The Privilege of Being Black

Zora Neale Hurston in her work “How it Feels to be Colored Me” argues that white people are missing out on the joy that comes with being black. She flips Du Bois’ and Fenon’s arguments that black people are always reacting to a prior restriction of blackness compared to whiteness where blacks are subjected to white power and are called out in social spaces. Hurston simply states that white people are missing out. She describes an experience she had going to a jazz club with a white companion where she connected to the music in a way her white companion wasn’t able to. She believes that because white people have to tiptoe around issues of race and black people simply live it that makes black people freer. 

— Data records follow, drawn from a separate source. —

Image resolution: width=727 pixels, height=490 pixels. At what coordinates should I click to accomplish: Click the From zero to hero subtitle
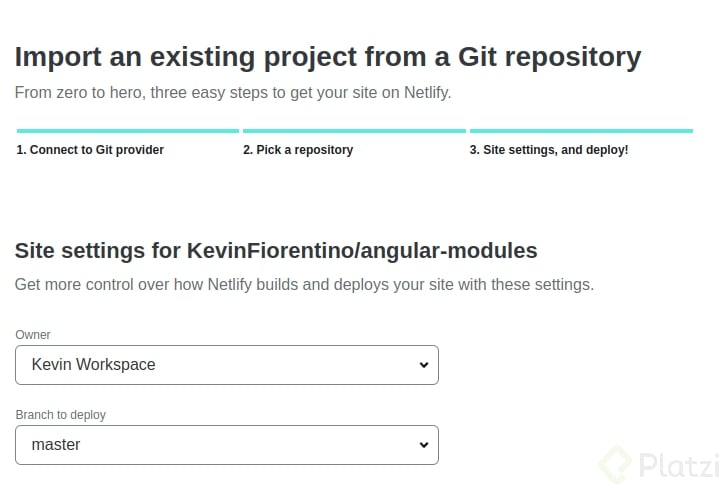(233, 93)
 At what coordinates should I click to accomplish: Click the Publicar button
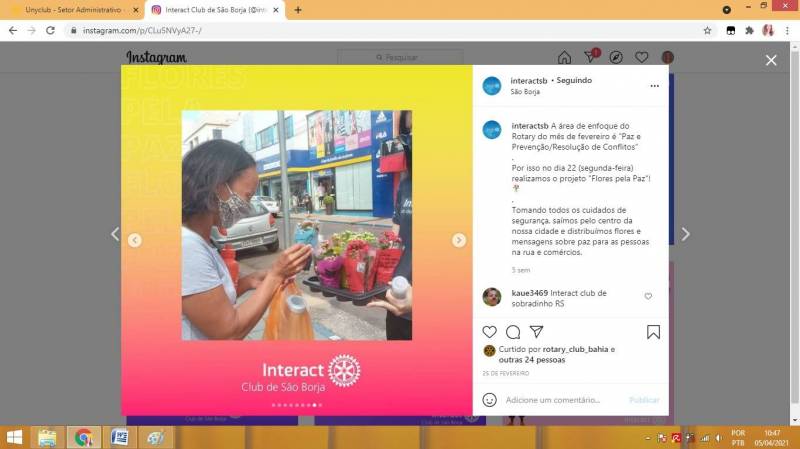pyautogui.click(x=644, y=400)
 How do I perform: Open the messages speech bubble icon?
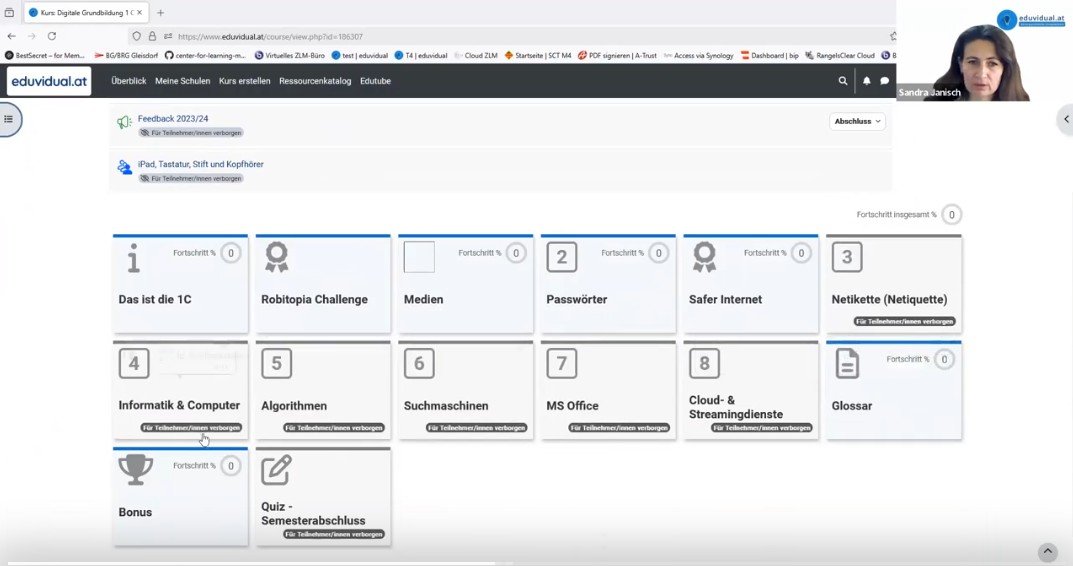[x=884, y=81]
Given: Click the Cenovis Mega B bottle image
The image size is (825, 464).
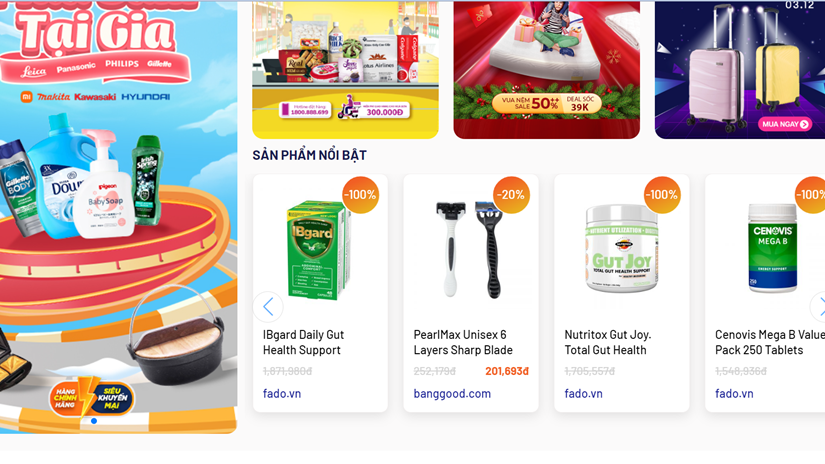Looking at the screenshot, I should coord(772,248).
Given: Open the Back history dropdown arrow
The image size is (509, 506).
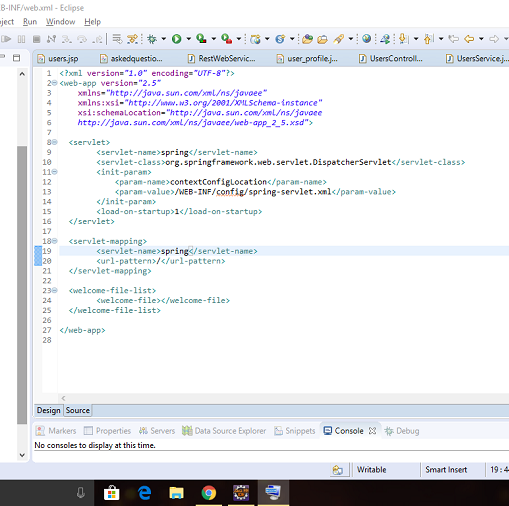Looking at the screenshot, I should (x=481, y=39).
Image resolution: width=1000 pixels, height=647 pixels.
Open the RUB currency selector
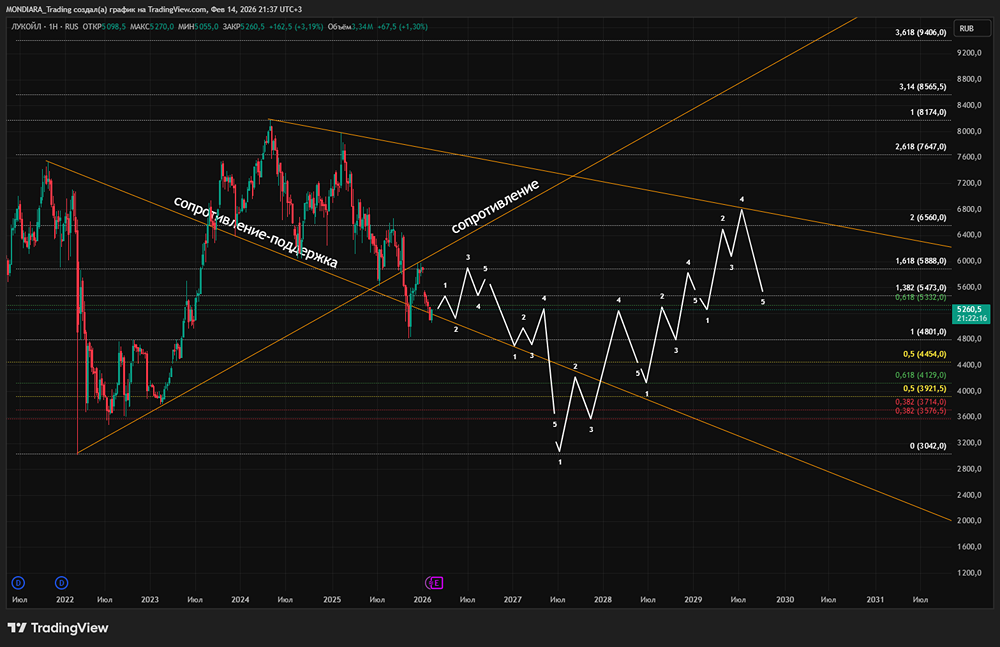coord(966,28)
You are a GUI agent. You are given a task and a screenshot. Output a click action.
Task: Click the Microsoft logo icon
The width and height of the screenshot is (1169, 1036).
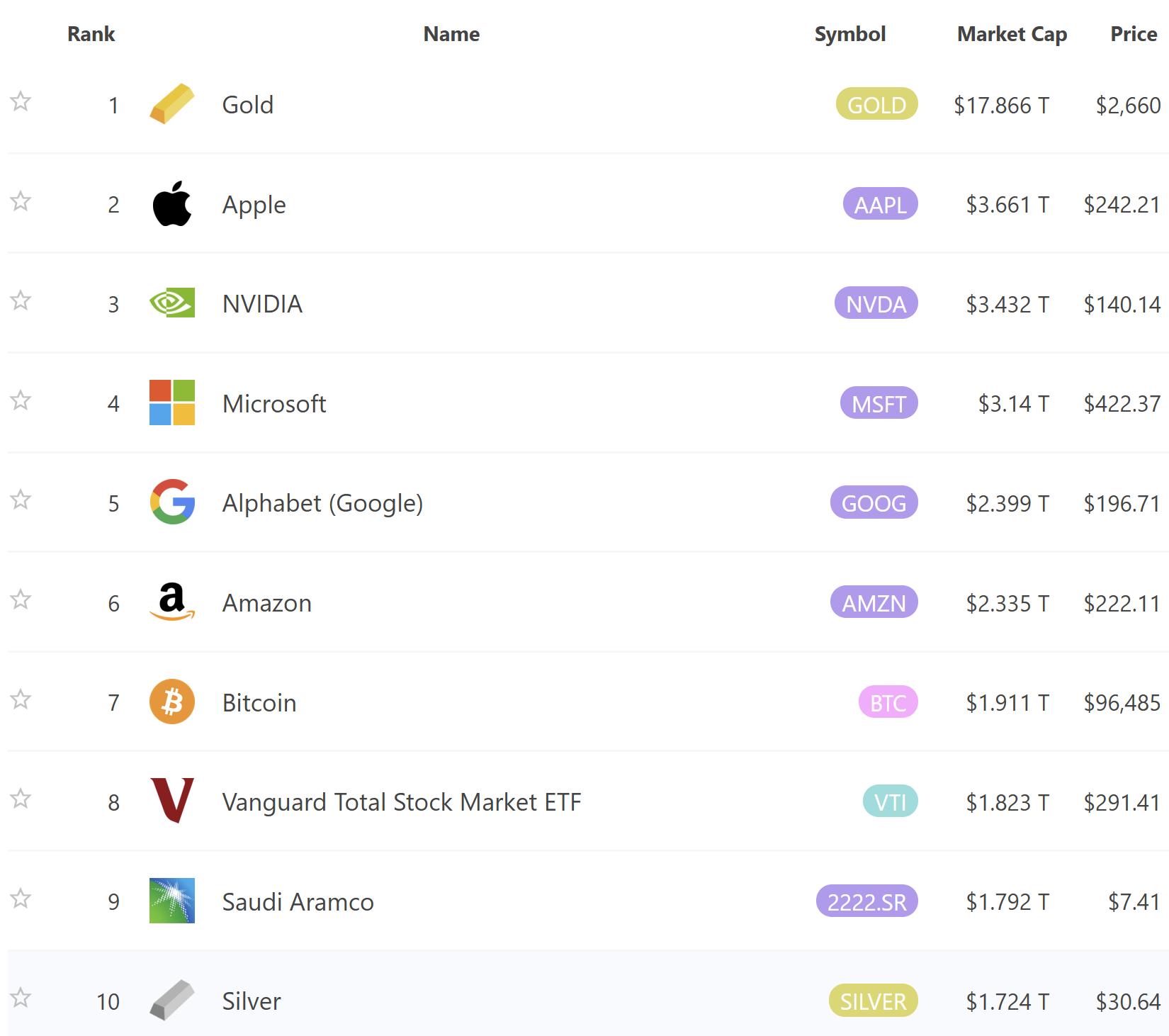(x=172, y=402)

Hurston enjoys the drama and attention she gets by being black. She says that she gets “twice as much praise or twice as much blame” for anything she does compared to a white person. She holds the center stage and behaves as if she is performing for the world. Her perspective is that she has nothing to lose and everything to gain because “the game of keeping what one has is never as exciting as getting.” She views herself as the underdog with room to grow and do amazing things that white people can’t experience because they are simply trying to maintain their power. 

However, Hurston doesn’t believe that white people having power is absolute she thinks that trying to keep this power causes anxiety and makes white people fearful of blacks gaining power. This relates to Fenon who says that white supremacy was born because white people were threatened and wanted to protect their privilege. Hurston feels bad for the white man who is so threatened but the black man and has such anxiety about trying to maintain supremacy that he never actually enjoys being in power. She says that white people are worrying if they measure up to black people even in the most intimate settings like their bed or while they are eating. She states that “no dark ghost thrust it’s leg against mine in bed” emphasizing the greatest fear of white men, that black men will come and steal their women because white people cannot measure up sexually to black people. This constant state of anxiety and fear that Hurston paints the white man in makes the black experience seem superior. While black people are living rent-free in the minds of whites, their supposed oppressors, they are able to achieve more, create bigger spectacles, and exercise their power over white people because they can only grow from where they are now.